I think much of the value of gratitude and forgiveness is in ability to live in the present: to be clear what is happening now, to listen to the “voices” or essential nature of what is happening, to list our choices for action, to take action. When we ruminate, we are anywhere but here.
Why do we “mentally travel” away from where we are right now?
aaron(at)todayisthatday(dot)com describes the ho’oponopono that treats self and other and past, present and future holistically – a central idea in quantum physics and in many indigenous cultures such as Hawaii (what is the adjective) and their relatives the Maori of New Zealand.
Can we accept a challenge just to accept things like the weather, just the way they are?
Here is the challenge. Can we can accept responsibility for bad weather? In our hands, that question smacks of superstition. Of course, we did not make the weather. Of course, we cannot change the weather. Of course, we may have predicted it better. And of course, it is so silly to complain about the weather. What we can do is note the weather, understand the weather, review what we want from the day, list our choices, and act.
Our emotions are part of now. We see that when we grieve.
There are times, though, when hardship is severe.
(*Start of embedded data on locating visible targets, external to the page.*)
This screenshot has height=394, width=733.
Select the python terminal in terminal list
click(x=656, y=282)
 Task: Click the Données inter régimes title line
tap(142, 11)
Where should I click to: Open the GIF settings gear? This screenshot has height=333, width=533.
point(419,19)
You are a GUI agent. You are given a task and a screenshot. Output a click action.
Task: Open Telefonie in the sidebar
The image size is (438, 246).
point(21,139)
Acting during a tsunami under the influence of adrenalin is probably easier than coping with loss and devastation after wards. Maybe then to grieve, and to grieve fully, is the correct action.
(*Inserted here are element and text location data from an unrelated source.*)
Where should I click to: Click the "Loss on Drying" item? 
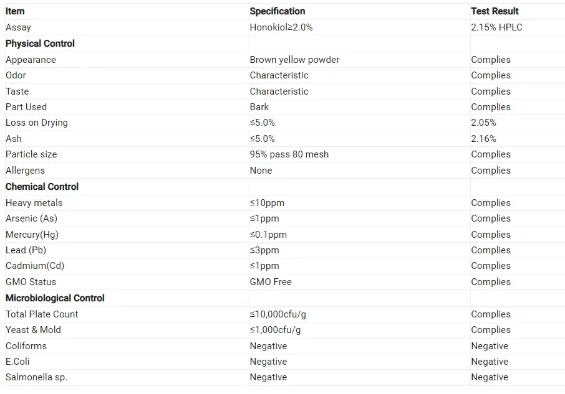point(37,123)
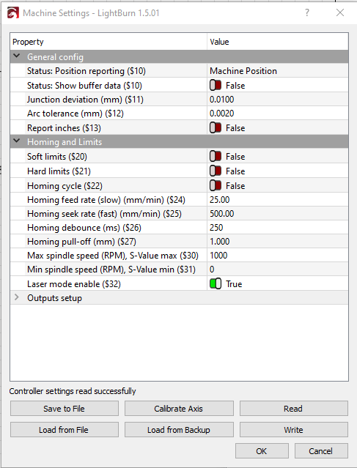Confirm the dialog with OK
The image size is (357, 468).
[262, 450]
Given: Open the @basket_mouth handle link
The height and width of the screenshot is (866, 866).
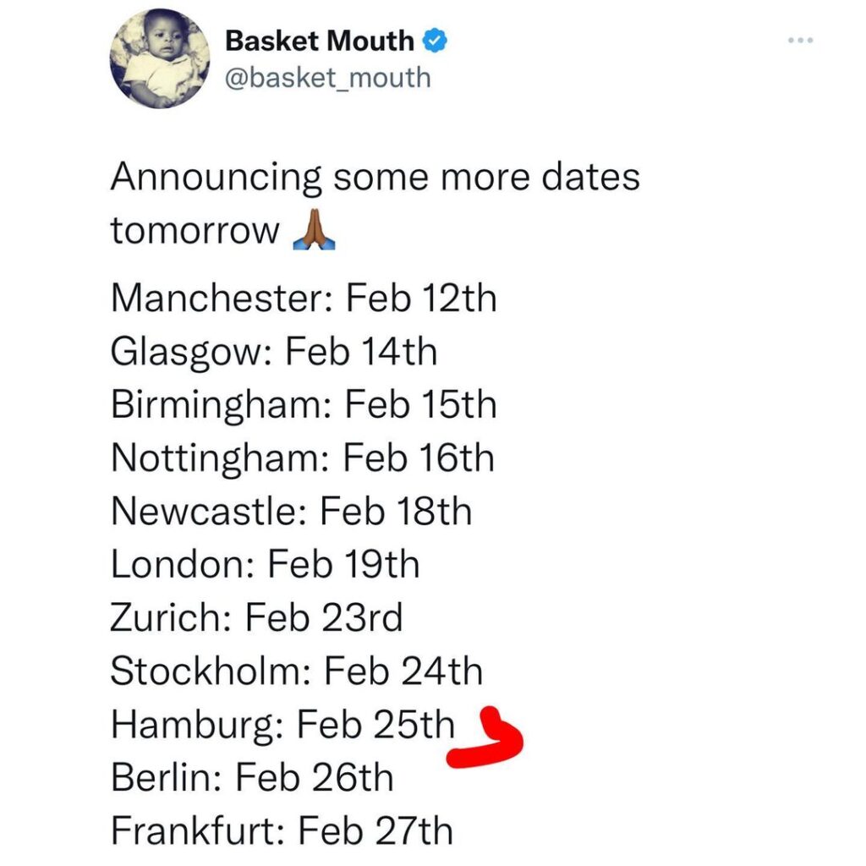Looking at the screenshot, I should tap(326, 78).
The New Zealand Maori concept of mana is an example of holistic thinking
I always felt so silly in New Zealand teaching western ideas of management and leadership. My apologies for the curriculum were always met with knowing nods from Maori and Pacific Island students. The concept of mana, schizophrenically adopted by New Zealanders of recent arrivals but not included in the management curriculum, includes status and influence as a bundled idea, leadership and followership in one. You have mana as teacher and you acquire mana from being a good teacher. So if something is going wrong in the classroom, one does not get emotional. One acts in appropriate ways to restore the dignity of the classroom for all concerned. That’s all.
Why do we separate ourselves from society and the present from the past and the future?
I wonder the philosophical origins of our need to separate self from society and the present from the past and the future.
Why not just accept the ground beneath our feet as what is there and what is right to be there?